- [PROBLEM DESCRIPTION]:
Please copy the records again, starting at the line that contains "Advance to next month with right arrow" and stopping after the line that contains "Action: coord(474,181)". Change "speech bubble" to "chat bubble", keep everything else the same, and leave out the pictures.

++++ RECORDS SHOWN

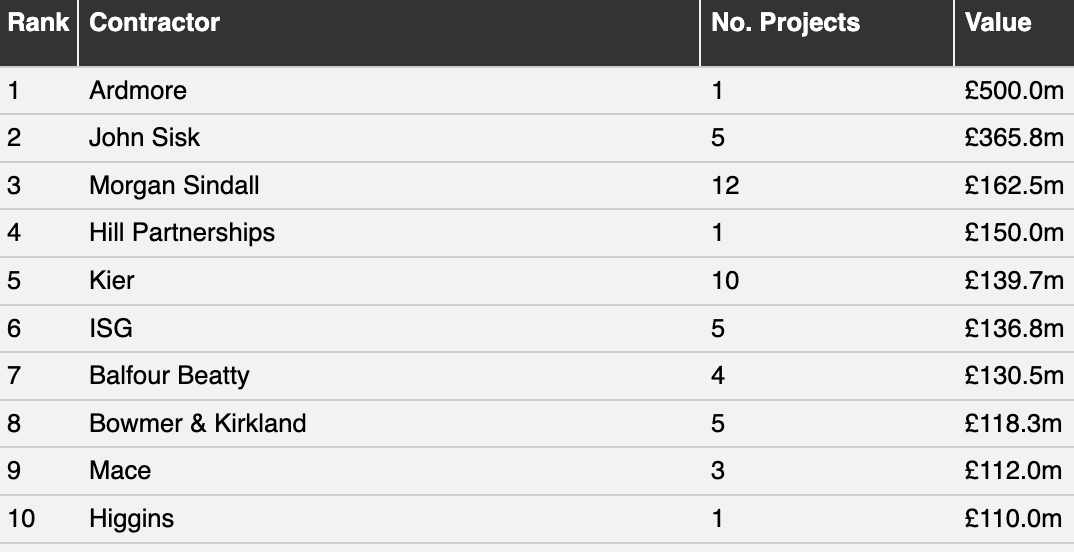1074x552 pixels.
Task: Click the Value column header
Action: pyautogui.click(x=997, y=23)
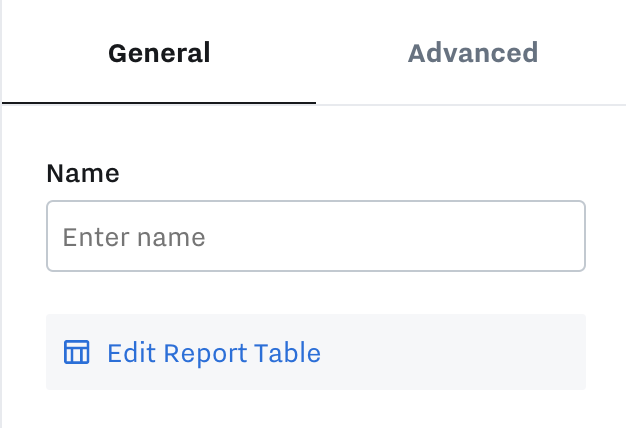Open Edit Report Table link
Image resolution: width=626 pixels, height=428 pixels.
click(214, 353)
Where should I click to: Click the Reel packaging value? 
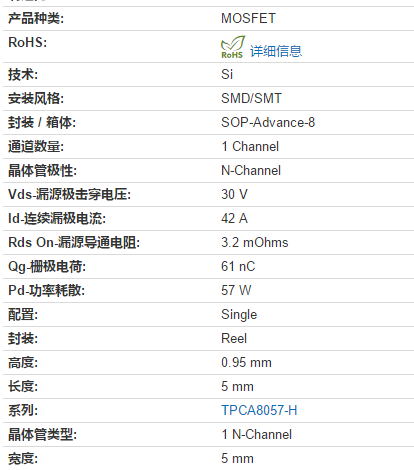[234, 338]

++++++++
++++ RECORDS SHOWN

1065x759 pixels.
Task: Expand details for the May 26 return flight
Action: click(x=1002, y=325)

++++++++
++++ RECORDS SHOWN

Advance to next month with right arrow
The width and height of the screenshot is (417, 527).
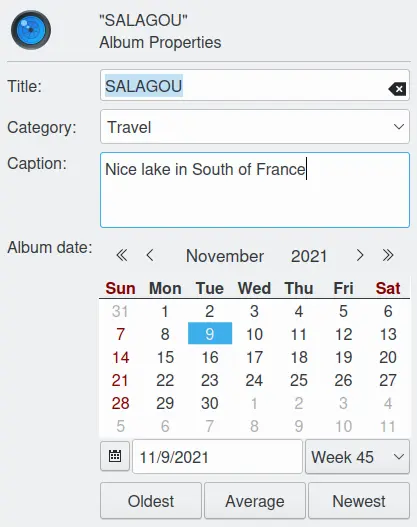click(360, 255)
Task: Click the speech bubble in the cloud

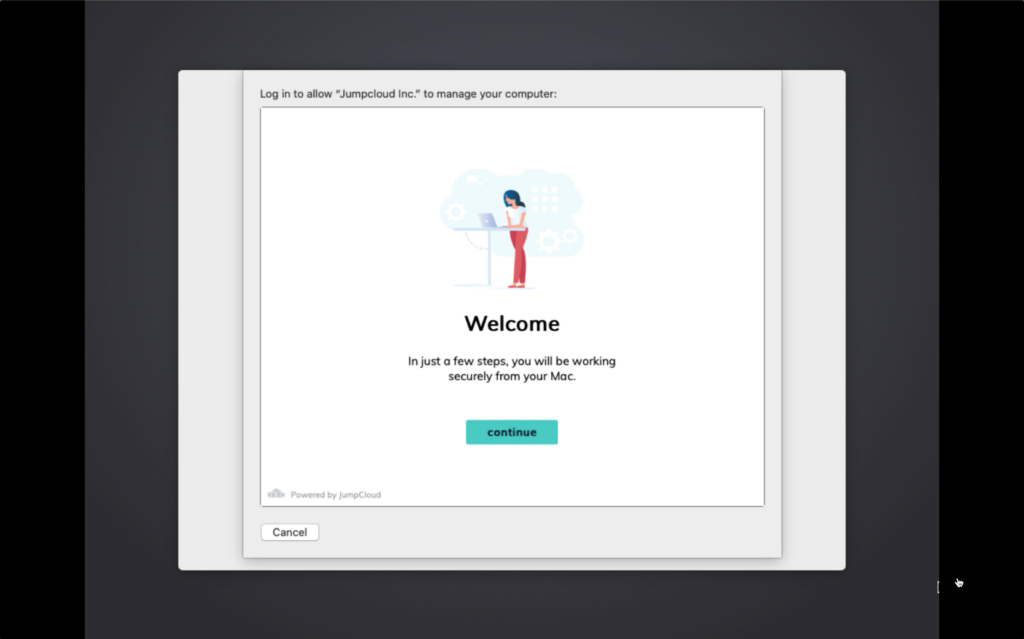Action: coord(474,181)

++++++++

- [EXERCISE OUTPUT]:
Advance to next month with right arrow
The width and height of the screenshot is (417, 527).
click(360, 255)
Task: Click the chat bubble in the cloud

Action: coord(474,181)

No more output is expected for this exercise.